Not a physical explosion, but a shockwave of pure energy. Black blood and silver light twisted together, like a storm in reverse, throwing me off the platform. I slammed into the stone wall, several ribs cracking, but—

but my wings suddenly spread for just a moment.

Dark red. Complete. Powerful.

Only a moment. Then they withered again. But that moment was enough to let me—

stand up.

The perfect "him" was on his knees. The Patricide Blade's rebounding energy was eating him alive. His skin split open, revealing the black, writhing Shadow Stone core underneath.

"You—killed me—" he looked up at me, ice-blue vertical pupils showing not hatred, but something like relief, "finally—"

"I didn't want to kill you," I said, leaning against the wall, walking toward him step by step, "I wanted—"

I crouched down, looking him in the eye.

"—to bring you back. Back into my body. But not like this. Not by devouring. Not by fusion. But—"

I held out my hand.

"—by accepting."

He looked at me.

His hand—perfect, powerful, never wounded—slowly lifted, touching my fingertip.

"Stupid," he said.

"I know," I said.

The moment we touched—

energy exploded.

But not destructively. Something gentler, more painful—rebuilding. His body turned into dark red particles of light, like fireflies, like shooting stars in reverse, all flowing toward me.

I felt him entering me.

Not as a conqueror, but as—

coming home.

The part that was cut away three thousand years ago, was coming back.

But the way it came back wasn't his plan. It was my choice.

I accepted him. My weakness, my fear, my love—I let him see it all. And he, for the first time, didn't mock me.

"So—" his voice echoed in my mind, getting weaker and weaker, "—so this is—"

He didn't finish.

All the dark red particles of light merged into my body.

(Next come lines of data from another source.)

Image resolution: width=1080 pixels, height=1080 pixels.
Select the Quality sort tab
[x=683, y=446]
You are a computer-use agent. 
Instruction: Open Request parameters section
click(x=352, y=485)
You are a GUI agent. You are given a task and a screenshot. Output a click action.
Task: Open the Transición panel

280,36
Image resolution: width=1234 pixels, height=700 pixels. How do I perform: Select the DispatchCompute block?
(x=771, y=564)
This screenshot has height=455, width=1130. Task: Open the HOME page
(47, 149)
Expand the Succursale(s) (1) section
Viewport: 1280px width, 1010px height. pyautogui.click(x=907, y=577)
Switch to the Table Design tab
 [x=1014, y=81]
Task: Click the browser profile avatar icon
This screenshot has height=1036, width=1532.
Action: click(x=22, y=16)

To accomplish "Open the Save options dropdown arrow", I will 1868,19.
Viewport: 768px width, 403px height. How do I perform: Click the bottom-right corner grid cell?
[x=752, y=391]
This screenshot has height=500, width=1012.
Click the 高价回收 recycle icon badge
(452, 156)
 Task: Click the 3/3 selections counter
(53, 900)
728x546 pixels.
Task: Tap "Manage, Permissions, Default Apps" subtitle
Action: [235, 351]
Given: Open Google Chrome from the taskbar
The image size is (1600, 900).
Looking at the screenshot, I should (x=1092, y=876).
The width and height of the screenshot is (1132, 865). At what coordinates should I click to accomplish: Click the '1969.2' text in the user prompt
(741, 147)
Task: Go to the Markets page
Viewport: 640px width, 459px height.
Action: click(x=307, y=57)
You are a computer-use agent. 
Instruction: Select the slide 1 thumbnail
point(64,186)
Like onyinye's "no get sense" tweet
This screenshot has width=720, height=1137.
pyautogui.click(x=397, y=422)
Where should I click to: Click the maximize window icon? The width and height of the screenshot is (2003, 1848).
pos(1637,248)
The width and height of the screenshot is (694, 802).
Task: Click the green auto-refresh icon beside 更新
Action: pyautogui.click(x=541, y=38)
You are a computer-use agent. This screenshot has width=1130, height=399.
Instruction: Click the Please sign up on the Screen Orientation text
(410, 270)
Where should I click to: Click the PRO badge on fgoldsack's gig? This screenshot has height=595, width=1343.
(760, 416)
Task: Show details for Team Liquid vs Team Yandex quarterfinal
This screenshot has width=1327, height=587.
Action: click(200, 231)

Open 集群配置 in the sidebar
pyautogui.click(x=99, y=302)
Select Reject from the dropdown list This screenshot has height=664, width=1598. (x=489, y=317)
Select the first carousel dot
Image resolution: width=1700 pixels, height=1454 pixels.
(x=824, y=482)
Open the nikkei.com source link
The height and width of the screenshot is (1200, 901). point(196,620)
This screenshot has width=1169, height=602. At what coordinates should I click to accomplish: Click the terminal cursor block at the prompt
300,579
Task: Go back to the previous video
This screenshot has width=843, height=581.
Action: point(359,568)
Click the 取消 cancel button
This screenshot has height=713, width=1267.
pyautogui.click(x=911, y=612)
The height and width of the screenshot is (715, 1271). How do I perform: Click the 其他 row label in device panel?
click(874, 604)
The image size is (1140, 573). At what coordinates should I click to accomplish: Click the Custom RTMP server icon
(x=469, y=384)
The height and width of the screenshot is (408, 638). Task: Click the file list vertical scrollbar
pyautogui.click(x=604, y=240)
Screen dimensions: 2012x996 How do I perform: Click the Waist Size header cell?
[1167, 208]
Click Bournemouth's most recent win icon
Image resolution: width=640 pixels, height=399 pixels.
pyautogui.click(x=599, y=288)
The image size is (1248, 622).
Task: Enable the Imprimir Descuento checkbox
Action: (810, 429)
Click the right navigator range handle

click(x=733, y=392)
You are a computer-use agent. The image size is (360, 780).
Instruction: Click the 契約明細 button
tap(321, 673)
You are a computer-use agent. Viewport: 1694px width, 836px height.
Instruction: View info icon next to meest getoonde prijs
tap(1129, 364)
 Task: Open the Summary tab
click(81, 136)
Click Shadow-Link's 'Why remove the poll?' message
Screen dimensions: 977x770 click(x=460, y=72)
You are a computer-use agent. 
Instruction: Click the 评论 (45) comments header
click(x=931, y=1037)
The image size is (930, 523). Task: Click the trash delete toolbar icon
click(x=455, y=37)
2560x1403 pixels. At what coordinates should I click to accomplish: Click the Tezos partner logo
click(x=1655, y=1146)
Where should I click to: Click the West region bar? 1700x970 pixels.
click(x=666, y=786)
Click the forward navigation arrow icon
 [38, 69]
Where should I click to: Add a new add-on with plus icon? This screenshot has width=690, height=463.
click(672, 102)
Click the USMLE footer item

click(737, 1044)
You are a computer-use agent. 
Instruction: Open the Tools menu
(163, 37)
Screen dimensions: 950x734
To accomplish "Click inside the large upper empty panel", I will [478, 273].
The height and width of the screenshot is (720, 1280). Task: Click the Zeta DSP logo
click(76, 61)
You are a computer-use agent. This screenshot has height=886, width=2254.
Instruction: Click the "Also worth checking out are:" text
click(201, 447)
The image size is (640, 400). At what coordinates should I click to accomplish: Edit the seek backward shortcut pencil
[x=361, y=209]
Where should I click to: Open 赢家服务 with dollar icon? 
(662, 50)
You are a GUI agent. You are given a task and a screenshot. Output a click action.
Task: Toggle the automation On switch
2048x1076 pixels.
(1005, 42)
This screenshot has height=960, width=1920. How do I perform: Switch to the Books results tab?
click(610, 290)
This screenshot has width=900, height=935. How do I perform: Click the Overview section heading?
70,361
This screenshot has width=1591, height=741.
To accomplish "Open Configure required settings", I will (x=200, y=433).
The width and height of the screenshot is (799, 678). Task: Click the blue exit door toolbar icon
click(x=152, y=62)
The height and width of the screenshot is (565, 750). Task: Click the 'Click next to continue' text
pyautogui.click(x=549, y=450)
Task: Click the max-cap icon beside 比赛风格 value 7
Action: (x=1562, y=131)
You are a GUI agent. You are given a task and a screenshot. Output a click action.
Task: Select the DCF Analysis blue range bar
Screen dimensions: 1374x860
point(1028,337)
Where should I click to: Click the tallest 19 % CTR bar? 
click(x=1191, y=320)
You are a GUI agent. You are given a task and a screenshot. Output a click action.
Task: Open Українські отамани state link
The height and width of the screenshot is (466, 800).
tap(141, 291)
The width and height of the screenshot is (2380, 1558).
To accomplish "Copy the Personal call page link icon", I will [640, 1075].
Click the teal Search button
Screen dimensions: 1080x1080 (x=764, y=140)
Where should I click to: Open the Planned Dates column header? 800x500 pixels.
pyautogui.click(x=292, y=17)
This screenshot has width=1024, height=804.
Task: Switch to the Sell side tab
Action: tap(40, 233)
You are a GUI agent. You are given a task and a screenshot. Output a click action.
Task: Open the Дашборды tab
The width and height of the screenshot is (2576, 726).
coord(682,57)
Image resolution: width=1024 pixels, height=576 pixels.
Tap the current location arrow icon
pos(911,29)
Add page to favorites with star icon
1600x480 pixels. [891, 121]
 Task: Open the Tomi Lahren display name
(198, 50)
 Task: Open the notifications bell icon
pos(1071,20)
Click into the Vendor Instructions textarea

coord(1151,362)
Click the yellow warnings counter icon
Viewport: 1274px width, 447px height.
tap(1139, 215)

The stone chamber went quiet.

I stayed kneeling there.

The Patricide Blade was still in my chest. My wings were still withered. Blood was still flowing.

But something was different.

I felt—whole.

Not powerful. Whole. The three-thousand-year gap was filled, like a painting torn in half and put back together. The tear was still there, but the painting was complete.

I looked up at the stone chamber door.

Footsteps from outside.

Not an enemy. Familiar—

"Kael?"

Leah's voice.

I opened my mouth to answer. But blood rushed up my throat.

She burst into the stone chamber. Behind her was Xiao Qi, and someone I shouldn't be seeing—

Valeria.

But there was no time for introductions. She saw the blade in my chest, saw my blood-soaked body, saw the ashes the perfect "him" left on the platform.

"You—" tears streaming down her face, "what did you do—"

I smiled.

"Did something—" coughing up blood, "—something I should've done three thousand years ago."

She threw herself at me, wrapping her arms around me.

The Patricide Blade was still in my chest. Her embrace pushed the blade in another inch. But I didn't push her away.

Because the whole me finally understood one thing.

Power isn't the answer.

Wholeness is.

But the moment that thought crossed my mind—

the energy in the stone chamber suddenly shifted again.

Not from me. Not from the platform.

From the Patricide Blade.

The black light on the blade started pulsing, like a heartbeat, like some awakened—call.

Xiao Qi's face changed.

"This is bad." She said, "This blade—it's opening the Door."